(Stored records)

++++++

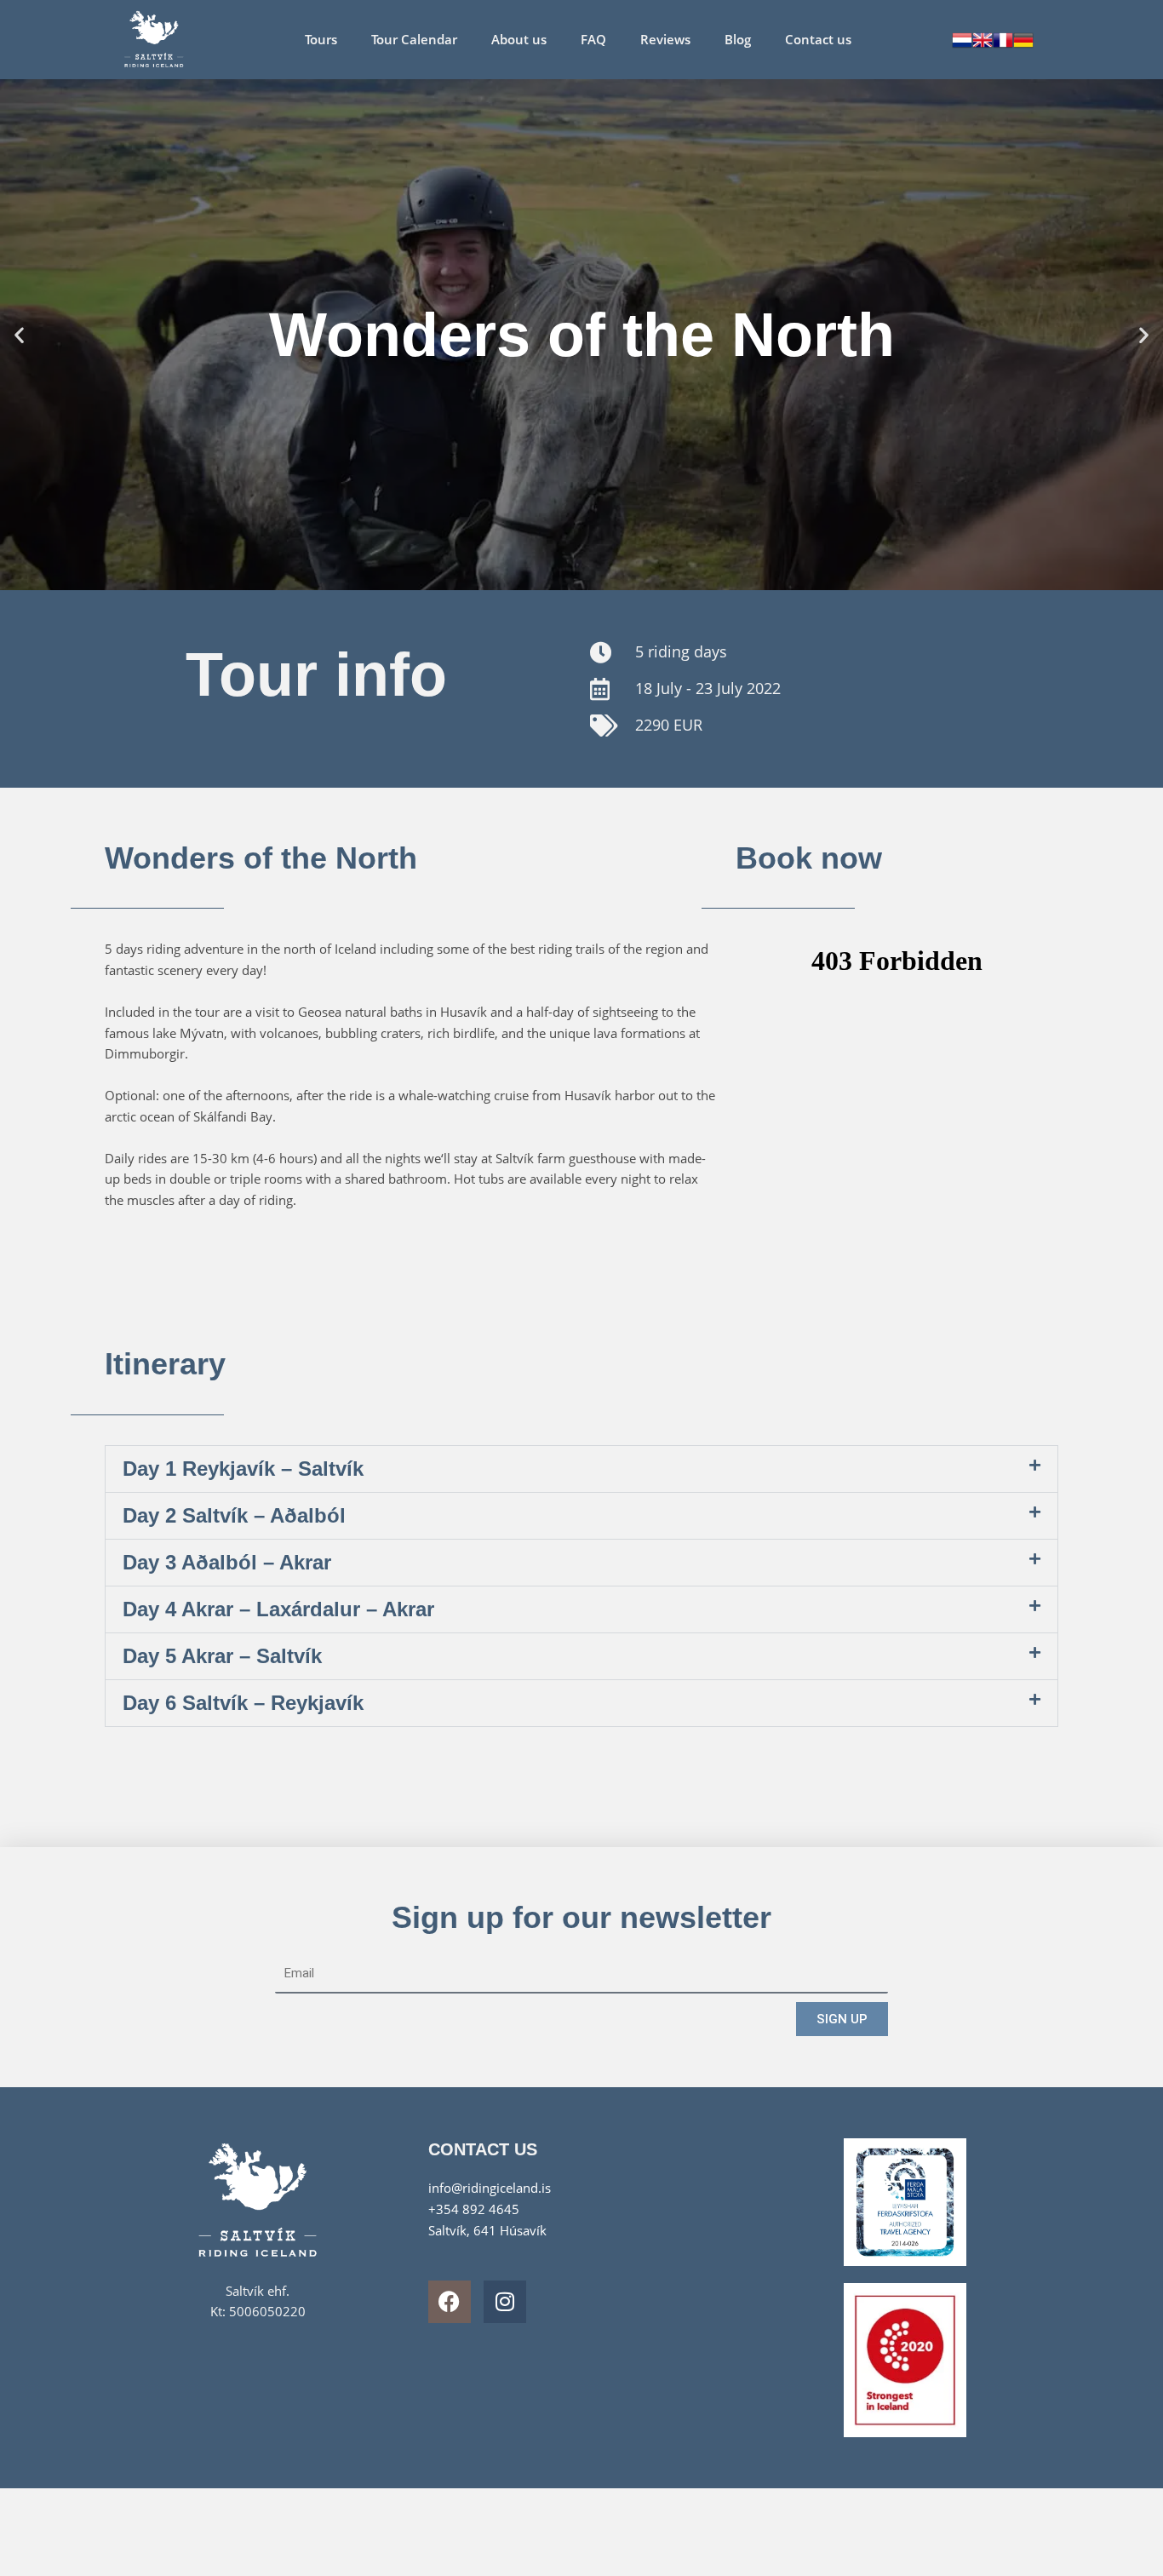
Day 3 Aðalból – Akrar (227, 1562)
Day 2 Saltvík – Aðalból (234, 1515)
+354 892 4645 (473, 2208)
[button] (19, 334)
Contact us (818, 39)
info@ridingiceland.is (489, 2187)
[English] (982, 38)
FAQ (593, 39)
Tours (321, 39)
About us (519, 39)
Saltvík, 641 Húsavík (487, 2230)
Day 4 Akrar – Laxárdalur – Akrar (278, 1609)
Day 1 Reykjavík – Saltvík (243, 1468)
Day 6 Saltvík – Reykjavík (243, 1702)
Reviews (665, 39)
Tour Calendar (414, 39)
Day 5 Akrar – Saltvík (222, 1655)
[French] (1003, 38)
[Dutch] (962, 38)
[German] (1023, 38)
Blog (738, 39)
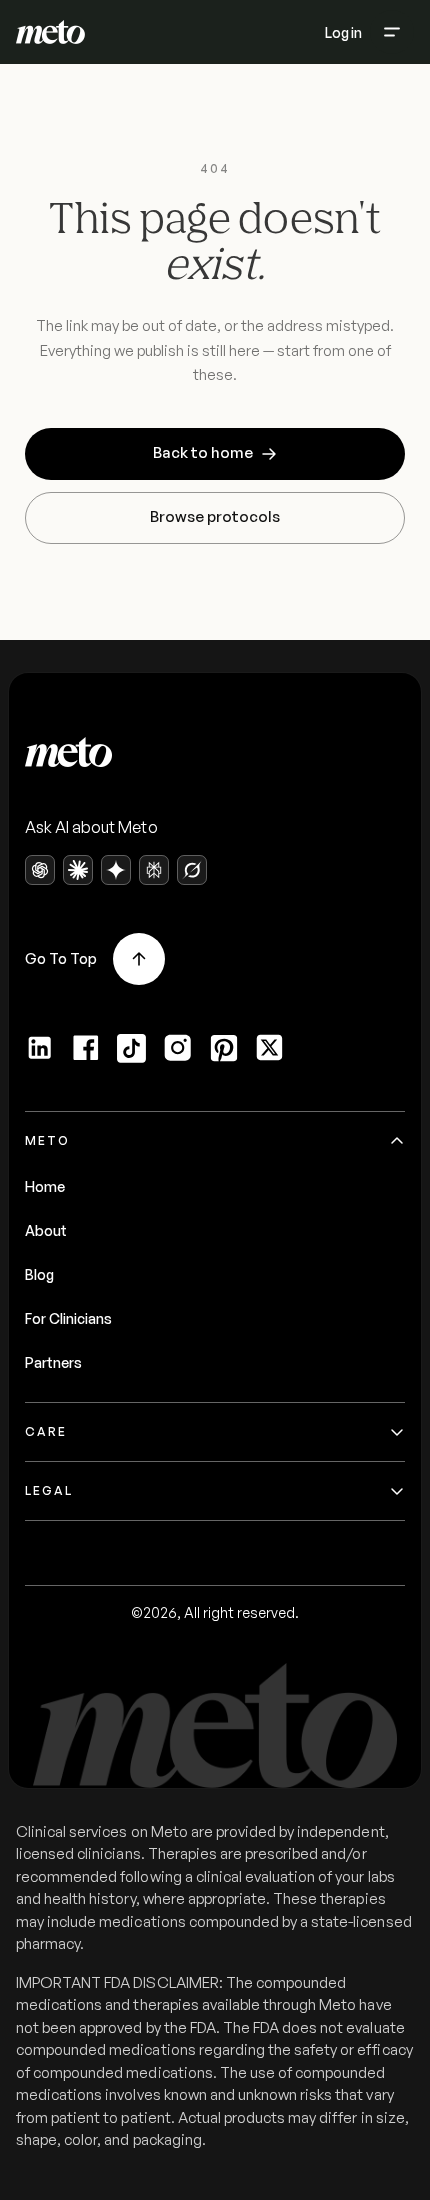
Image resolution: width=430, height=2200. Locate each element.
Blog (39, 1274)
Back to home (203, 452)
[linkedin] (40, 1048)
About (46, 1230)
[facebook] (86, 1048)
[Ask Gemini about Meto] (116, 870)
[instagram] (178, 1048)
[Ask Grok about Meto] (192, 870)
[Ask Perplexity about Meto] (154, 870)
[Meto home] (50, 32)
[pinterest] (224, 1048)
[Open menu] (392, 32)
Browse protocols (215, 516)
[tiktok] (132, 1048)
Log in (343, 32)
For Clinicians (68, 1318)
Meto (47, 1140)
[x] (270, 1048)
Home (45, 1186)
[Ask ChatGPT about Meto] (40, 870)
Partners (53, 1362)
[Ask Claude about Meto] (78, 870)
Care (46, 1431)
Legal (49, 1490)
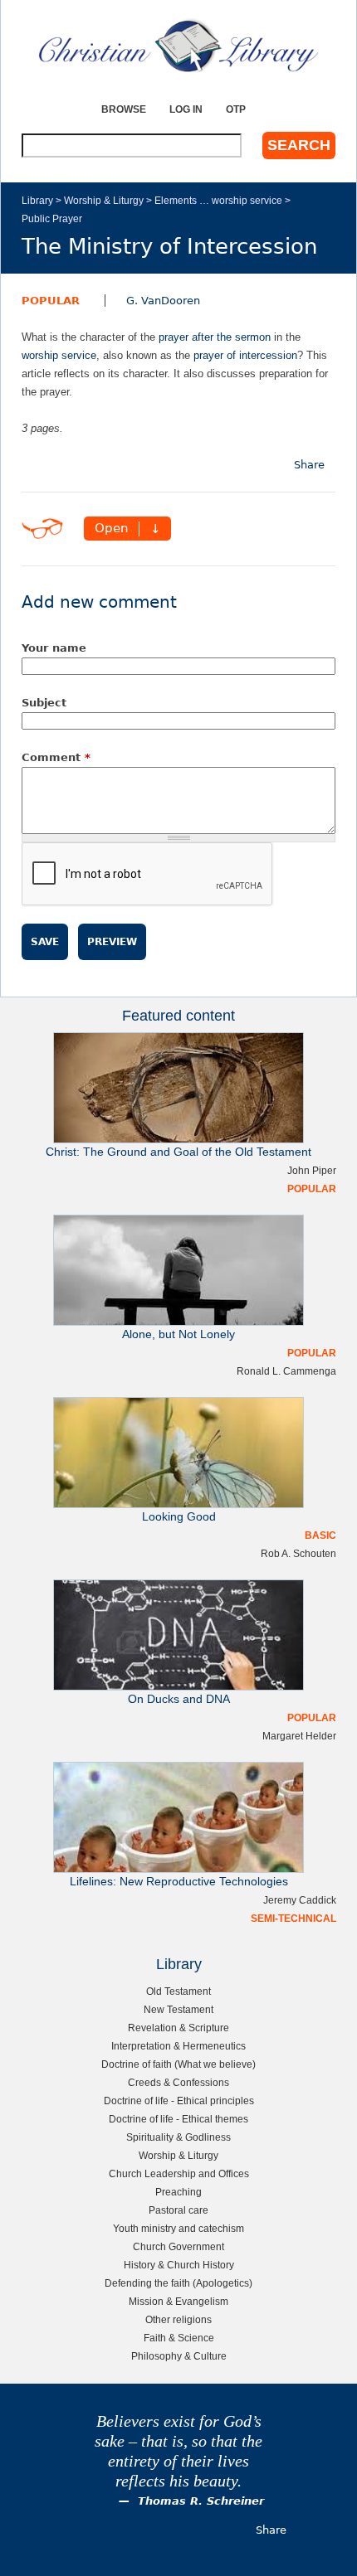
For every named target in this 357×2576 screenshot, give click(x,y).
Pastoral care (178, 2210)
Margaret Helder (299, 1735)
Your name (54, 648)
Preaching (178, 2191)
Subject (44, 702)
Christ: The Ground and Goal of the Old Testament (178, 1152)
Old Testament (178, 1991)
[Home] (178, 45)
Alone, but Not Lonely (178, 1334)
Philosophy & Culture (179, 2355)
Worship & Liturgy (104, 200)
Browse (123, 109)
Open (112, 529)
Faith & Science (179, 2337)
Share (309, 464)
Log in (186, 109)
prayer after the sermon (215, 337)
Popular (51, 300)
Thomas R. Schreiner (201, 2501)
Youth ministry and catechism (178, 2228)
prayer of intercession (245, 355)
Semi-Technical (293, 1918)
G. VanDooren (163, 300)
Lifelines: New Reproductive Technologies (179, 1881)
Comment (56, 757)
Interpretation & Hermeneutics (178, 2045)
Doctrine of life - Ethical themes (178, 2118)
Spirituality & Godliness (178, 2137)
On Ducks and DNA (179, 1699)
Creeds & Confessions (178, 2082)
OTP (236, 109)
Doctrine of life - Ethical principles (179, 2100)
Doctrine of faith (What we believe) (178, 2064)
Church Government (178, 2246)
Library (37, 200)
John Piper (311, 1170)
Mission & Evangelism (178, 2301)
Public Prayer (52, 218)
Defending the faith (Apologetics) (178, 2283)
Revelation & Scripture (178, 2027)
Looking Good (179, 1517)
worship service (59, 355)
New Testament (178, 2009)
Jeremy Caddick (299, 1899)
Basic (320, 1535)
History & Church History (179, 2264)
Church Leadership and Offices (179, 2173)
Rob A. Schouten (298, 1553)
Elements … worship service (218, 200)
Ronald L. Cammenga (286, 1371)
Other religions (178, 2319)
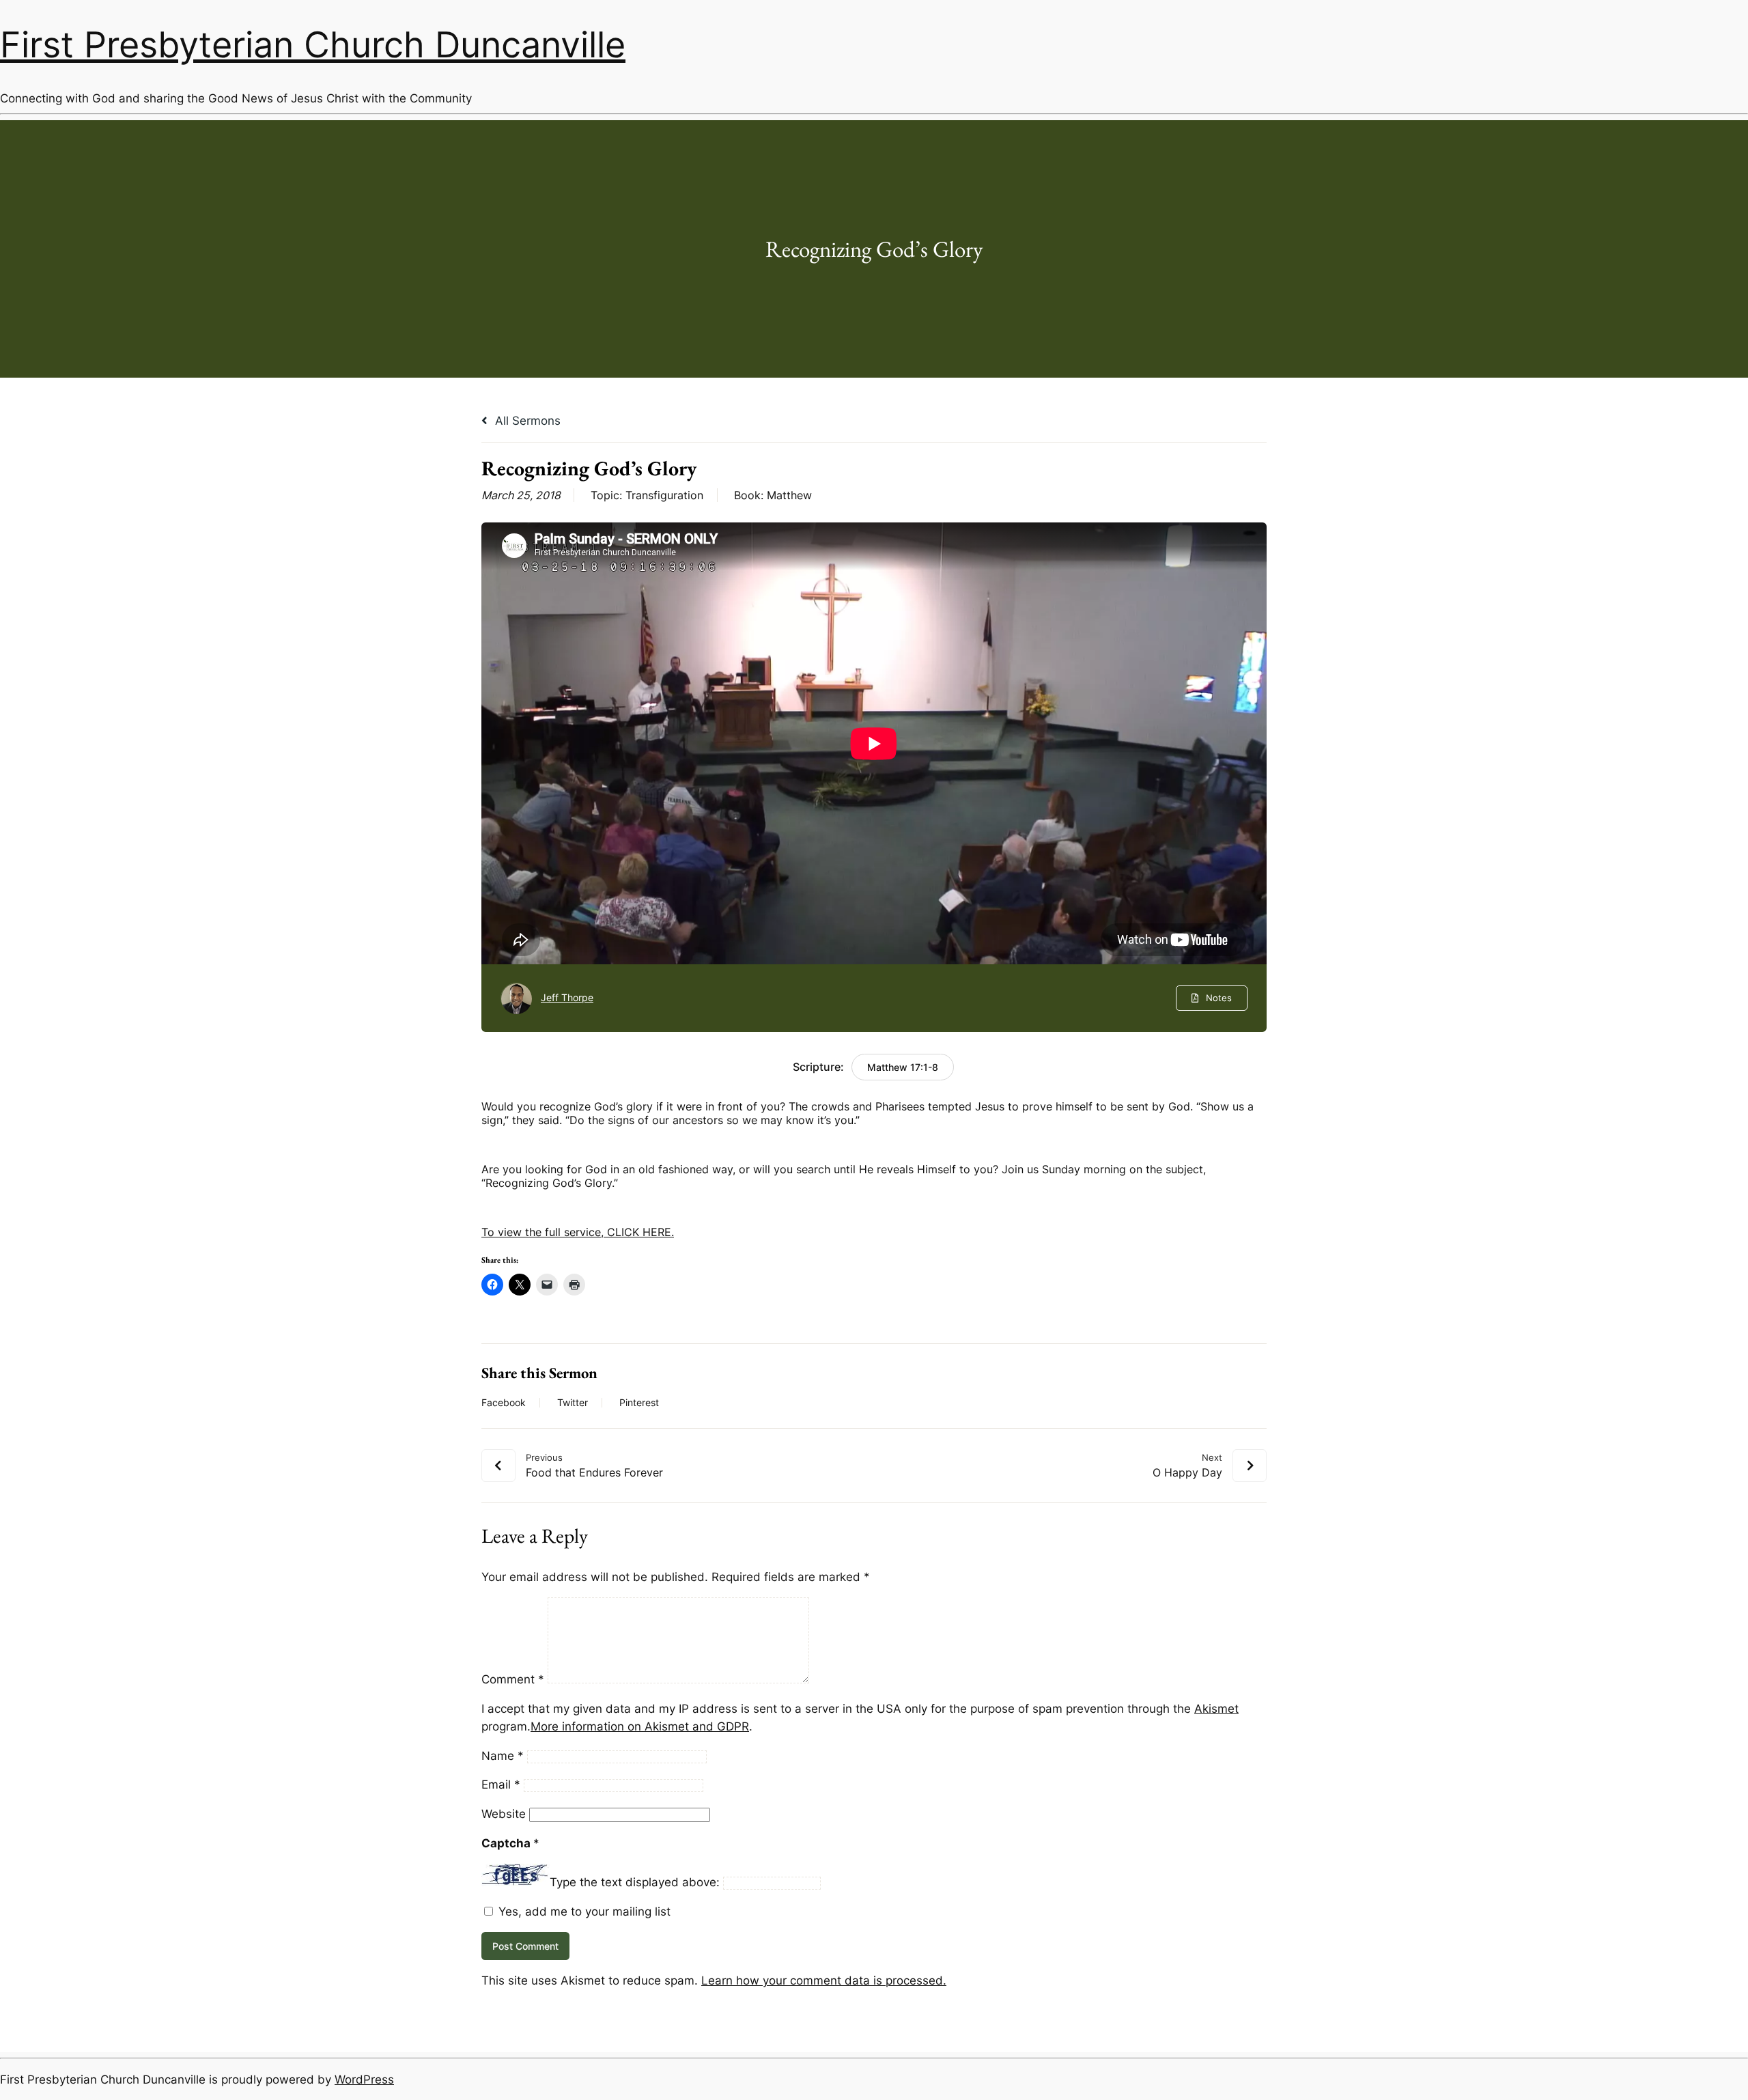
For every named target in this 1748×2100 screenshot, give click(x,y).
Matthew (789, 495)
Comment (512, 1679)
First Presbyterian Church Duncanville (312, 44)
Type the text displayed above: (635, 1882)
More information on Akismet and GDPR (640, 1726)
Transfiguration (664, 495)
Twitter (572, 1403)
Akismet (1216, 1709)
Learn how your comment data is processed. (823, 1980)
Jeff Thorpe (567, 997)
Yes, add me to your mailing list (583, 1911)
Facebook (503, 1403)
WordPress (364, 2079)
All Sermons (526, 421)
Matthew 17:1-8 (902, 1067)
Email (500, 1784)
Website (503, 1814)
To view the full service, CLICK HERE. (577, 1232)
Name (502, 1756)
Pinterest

++++++

Check each line above for the string "Saltvík" and show the ones that have it.

Day 2 Saltvík – Aðalból (234, 1515)
Saltvík, 641 Húsavík (487, 2230)
Day 1 Reykjavík – Saltvík (243, 1468)
Day 6 Saltvík – Reykjavík (243, 1702)
Day 5 Akrar – Saltvík (222, 1655)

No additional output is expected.